En su camino se extendía un agujero de materia en el suelo, de gran tamaño, un foso de paredes poliédricas pero limpias, con la tierra perfectamente aglomerada por capas. Mientras lo rodeaba miró hacia abajo.
Y se detuvo.
En el fondo, a unos diez metros de la superficie, yacía una figura.

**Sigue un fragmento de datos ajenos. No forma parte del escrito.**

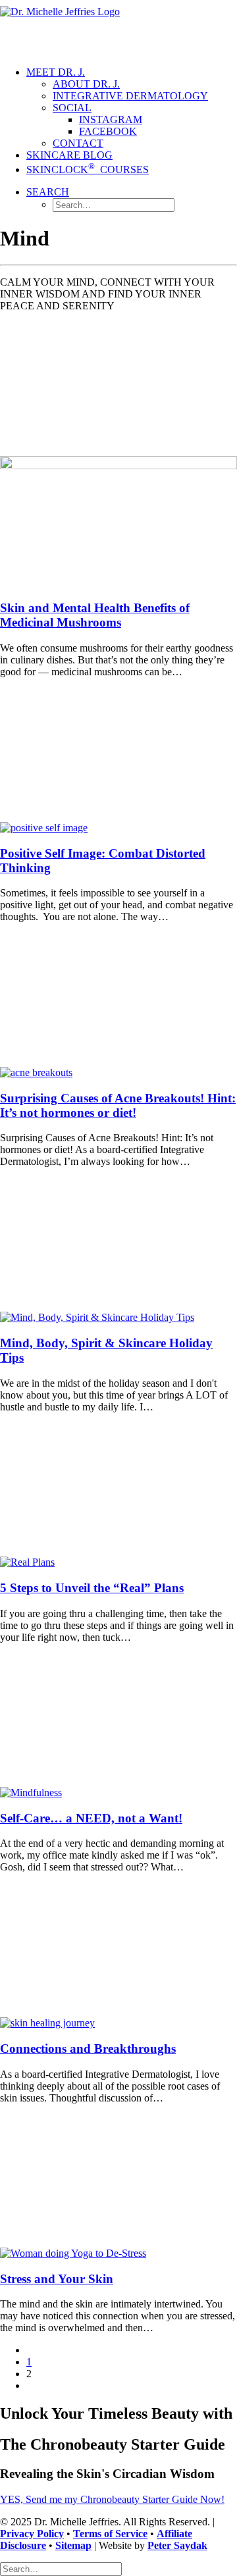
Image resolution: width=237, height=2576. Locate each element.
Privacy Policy (32, 2533)
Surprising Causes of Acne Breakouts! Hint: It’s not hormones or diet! (118, 1105)
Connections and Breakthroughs (88, 2048)
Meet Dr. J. (55, 72)
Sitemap (73, 2545)
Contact (78, 143)
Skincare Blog (69, 155)
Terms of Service (110, 2533)
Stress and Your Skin (56, 2279)
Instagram (110, 119)
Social (72, 107)
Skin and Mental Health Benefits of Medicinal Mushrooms (95, 615)
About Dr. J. (86, 84)
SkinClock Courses (87, 169)
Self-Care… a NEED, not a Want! (91, 1818)
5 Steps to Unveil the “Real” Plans (92, 1588)
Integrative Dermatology (130, 95)
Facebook (108, 131)
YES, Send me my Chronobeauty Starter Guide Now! (112, 2499)
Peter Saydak (177, 2545)
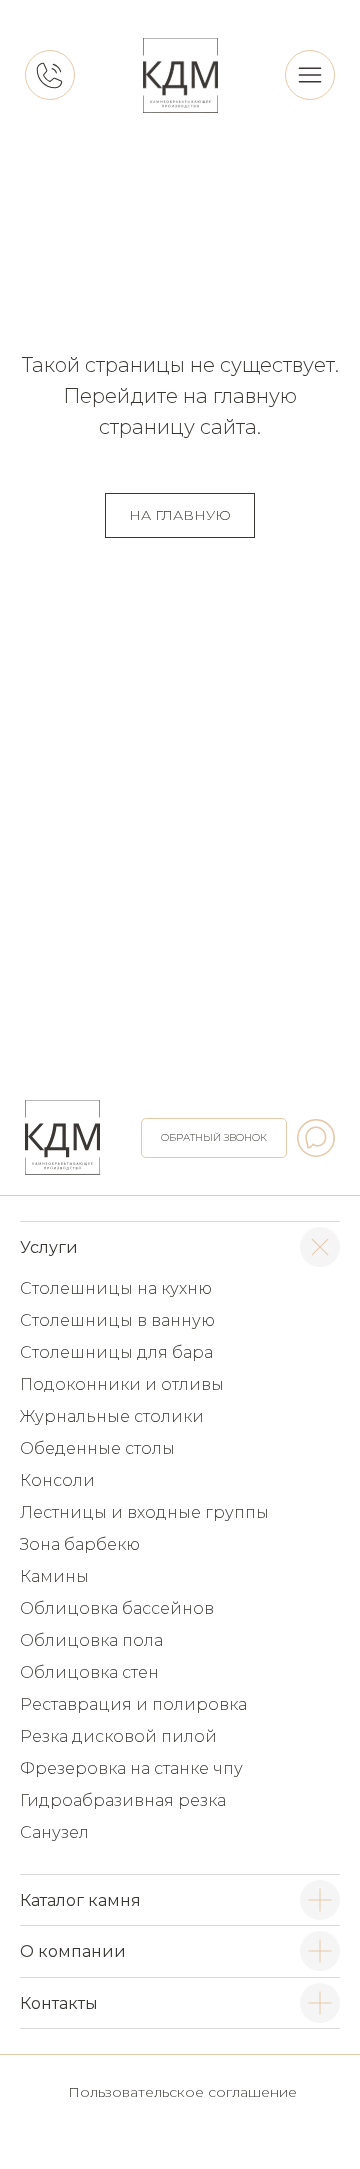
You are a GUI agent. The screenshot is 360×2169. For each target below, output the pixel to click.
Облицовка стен (89, 1672)
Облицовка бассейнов (117, 1608)
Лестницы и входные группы (144, 1512)
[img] (180, 75)
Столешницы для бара (116, 1352)
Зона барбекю (80, 1544)
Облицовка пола (91, 1640)
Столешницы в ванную (117, 1320)
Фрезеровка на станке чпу (131, 1768)
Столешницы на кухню (116, 1288)
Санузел (54, 1832)
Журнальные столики (112, 1416)
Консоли (57, 1480)
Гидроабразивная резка (123, 1800)
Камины (54, 1576)
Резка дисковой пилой (118, 1736)
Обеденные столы (97, 1448)
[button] (214, 1138)
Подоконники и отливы (122, 1384)
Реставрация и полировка (133, 1704)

Lo reconoció de inmediato. Olvidándose de todo, incluso de su propio miedo, se agachó en el borde. Veía su cabeza, su rostro anguloso mezclado con la tierra, enhebrado con ella, fosilizado, convertido en materia porosa, como la raíz de un árbol. Un tubérculo blancuzco encerrado en la oscuridad de una prisión eterna. Ha estado en la isla todo este tiempo. Cayó por un agujero de materia al intentar escapar de Zigzag esa noche. Pero ya había muerto, o así parecía. Así lo deseó ella, por su bien.
No fue culpable.
Ric Valente la miraba desde el abismo con sus órbitas huecas. De pronto, una brutal sensación de alarma le hizo volver la cabeza.

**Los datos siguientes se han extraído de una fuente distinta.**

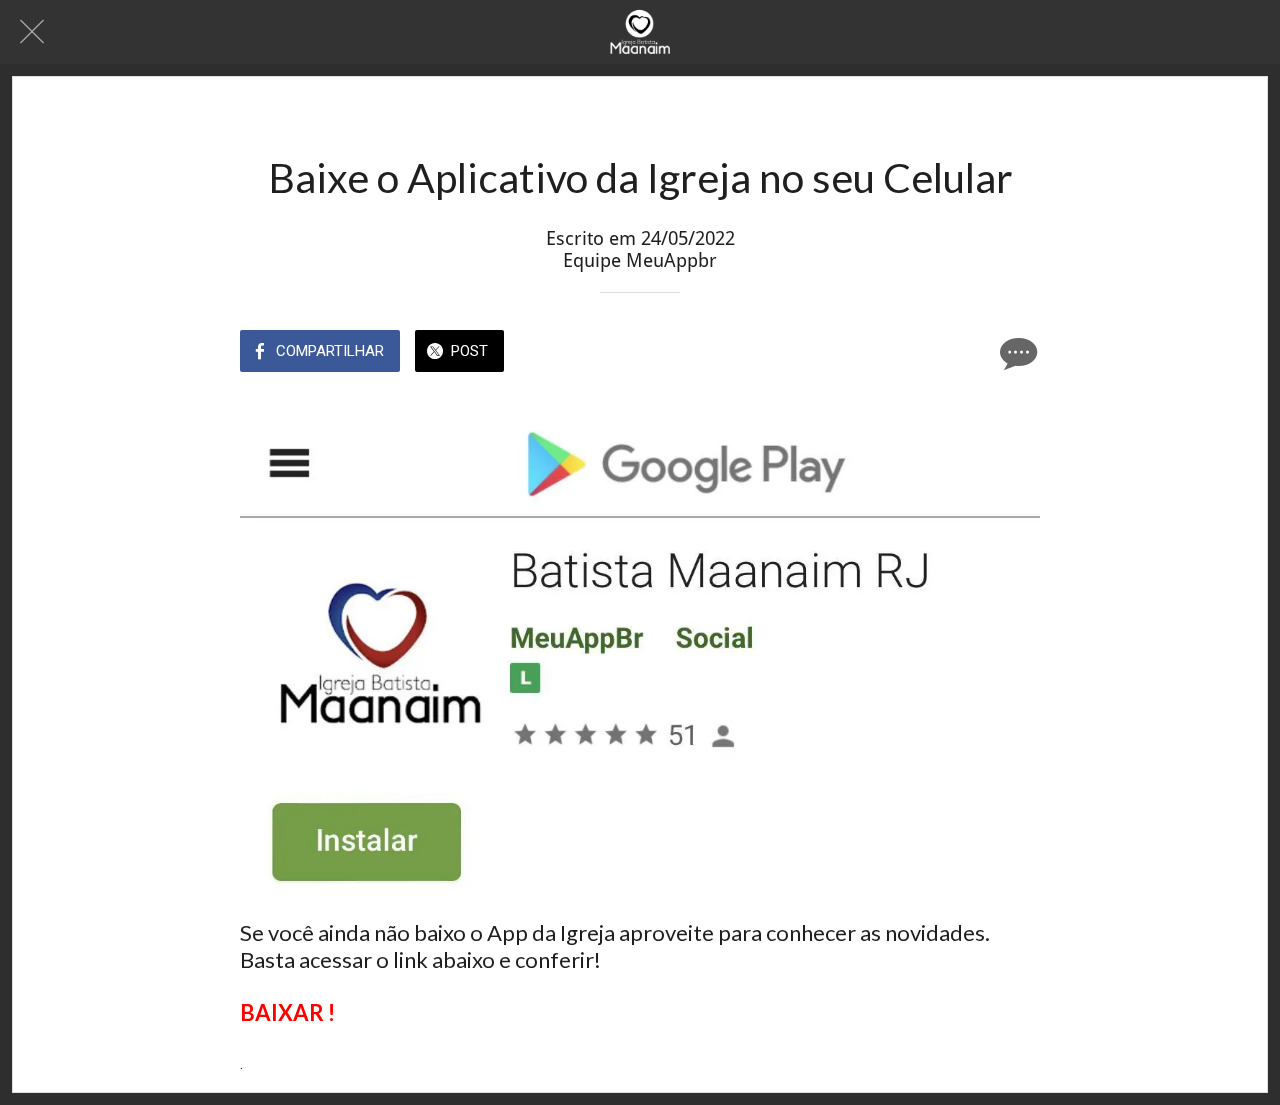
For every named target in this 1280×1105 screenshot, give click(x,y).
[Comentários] (1016, 353)
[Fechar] (32, 32)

Zigzag se hallaba tras ella.
Tan solo el hecho de verlo la dejó aturdida. Los años de terror, las pesadillas, el nido de repugnantes alimañas que había ido creciendo en su subconsciente, todo se quebró en su interior y el contenido rebosó hasta anegarla.
Solo una cosa le impidió enloquecer en ese momento: el dolor lancinante que experimentó en el muslo izquierdo. Se retorció en el suelo chillando como una niña y contempló cinco surcos simétricos y paralelos en la parte central del muslo. No sangraban. Su sangre aún no había tenido tiempo de brotar, pero parecían cortes profundos.

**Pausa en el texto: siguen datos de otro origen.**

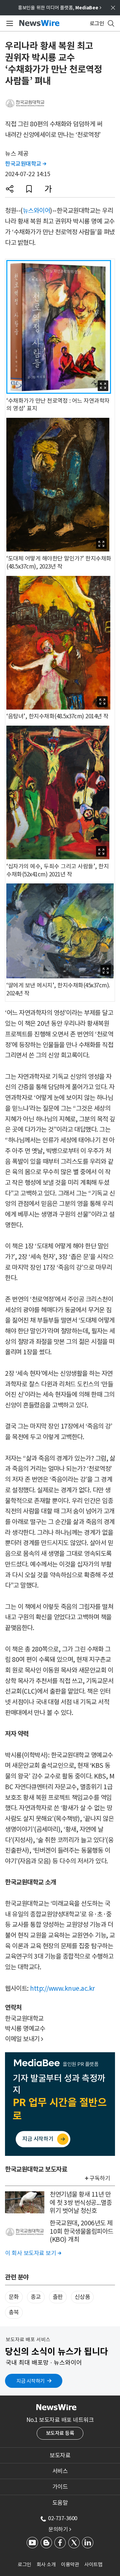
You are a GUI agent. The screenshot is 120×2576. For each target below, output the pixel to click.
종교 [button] (36, 2297)
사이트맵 (93, 2564)
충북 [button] (14, 2312)
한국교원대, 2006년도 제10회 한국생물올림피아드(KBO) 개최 (81, 2231)
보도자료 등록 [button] (60, 2433)
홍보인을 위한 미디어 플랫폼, (59, 8)
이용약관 (70, 2564)
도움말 (60, 2502)
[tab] (60, 2455)
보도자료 (60, 2455)
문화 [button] (14, 2297)
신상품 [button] (82, 2297)
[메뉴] (8, 23)
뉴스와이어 (36, 211)
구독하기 (99, 2178)
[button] (9, 189)
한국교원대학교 (25, 163)
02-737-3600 (62, 2518)
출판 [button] (58, 2297)
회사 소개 (46, 2564)
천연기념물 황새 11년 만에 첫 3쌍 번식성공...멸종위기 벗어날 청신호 (81, 2202)
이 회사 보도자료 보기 (33, 2253)
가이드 (60, 2486)
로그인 (24, 2564)
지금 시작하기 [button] (30, 2381)
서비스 (60, 2471)
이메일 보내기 (24, 2039)
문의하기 (59, 2529)
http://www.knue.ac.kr (62, 1988)
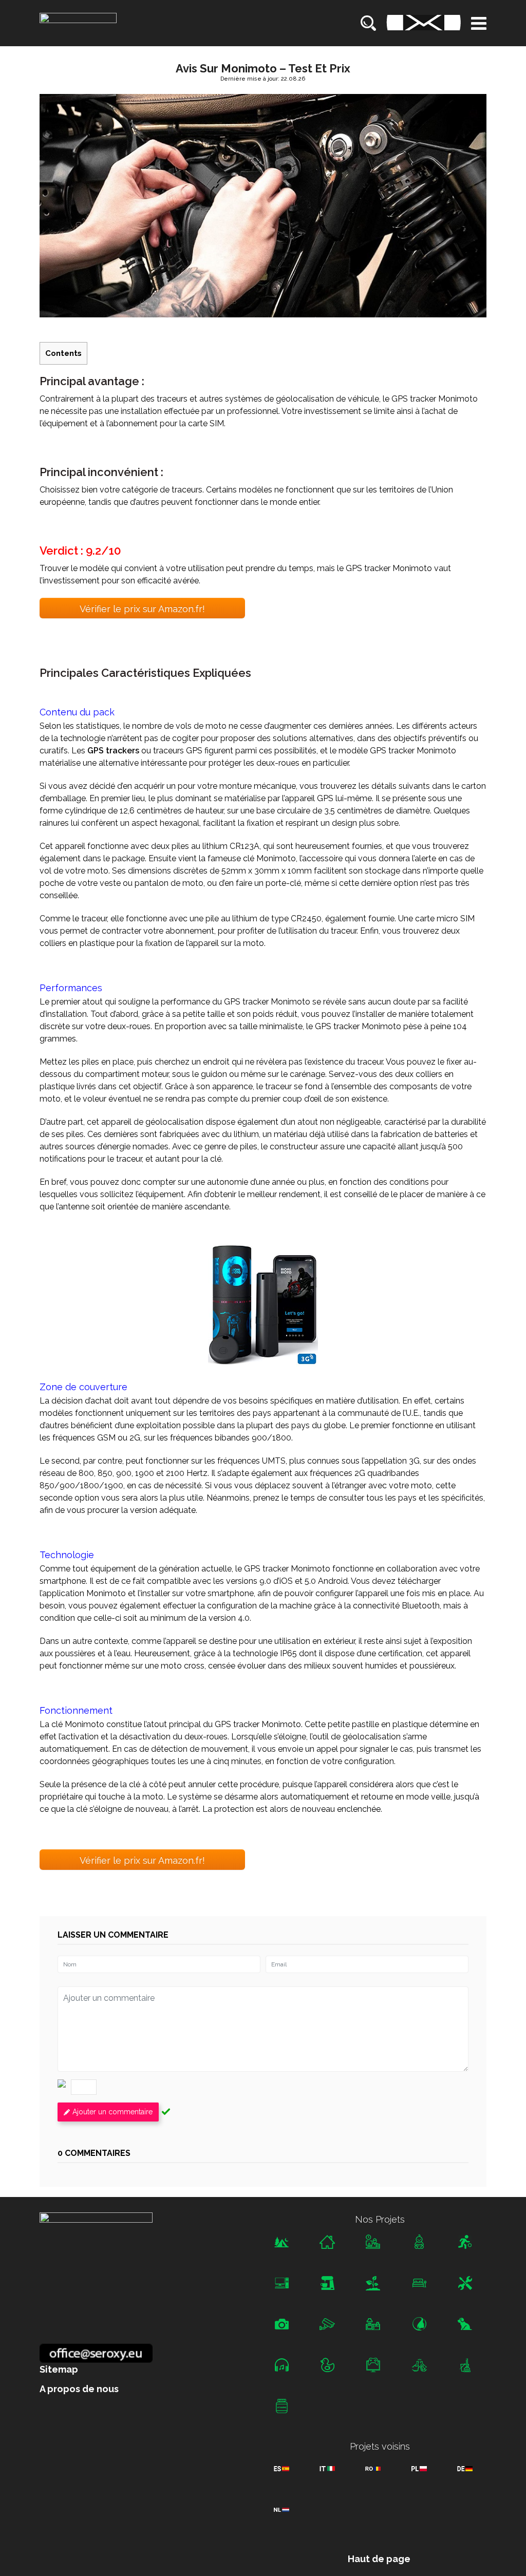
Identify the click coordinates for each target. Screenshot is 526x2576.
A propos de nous (79, 2388)
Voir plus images (263, 1300)
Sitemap (59, 2369)
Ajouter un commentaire (112, 2112)
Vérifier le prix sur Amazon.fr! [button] (142, 608)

Zigzag ni siquiera había necesitado tocarla: ahora comprendía lo dueño que era de la situación. Todo lo que le rodeaba no representaba ni el más mínimo obstáculo para él. Era capaz de destrozarla a voluntad. El tormento que sentía le hizo pensar cómo sería morir a manos de aquella criatura.
Se puso en pie y trastabilló, volvió a caer, apoyó las manos y se incorporó otra vez. Corrió sin mirar atrás, cojeando. Intuyó que eso era lo que él deseaba. Quiere que siga huyendo. El pensamiento de que Zigzag no quería atraparla aún la horrorizaba.
Cruzó la verja y continuó hacia la playa sin que sus pies descalzos dejaran huella alguna en la arena. Esquivó sin demasiada dificultad los agujeros de materia en el suelo. La idea de caer en alguno y quedar atrapada (¿dónde?, ¿a cuántos kilómetros de profundidad antes de que los átomos regresaran a rellenar el vacío?) le daba pánico.
Al llegar a la playa abrió la boca.
Le pareció estar viendo a Dios.
El mar se hallaba inmóvil. Su tiempo había cesado en el instante de volcar una ola hacia la orilla. La ola formaba una trinchera oblonga de ladrillo verde coronada por una alambrada de nieve y horadada de incontables grutas. Otra ola había quedado petrificada en el momento de retirarse.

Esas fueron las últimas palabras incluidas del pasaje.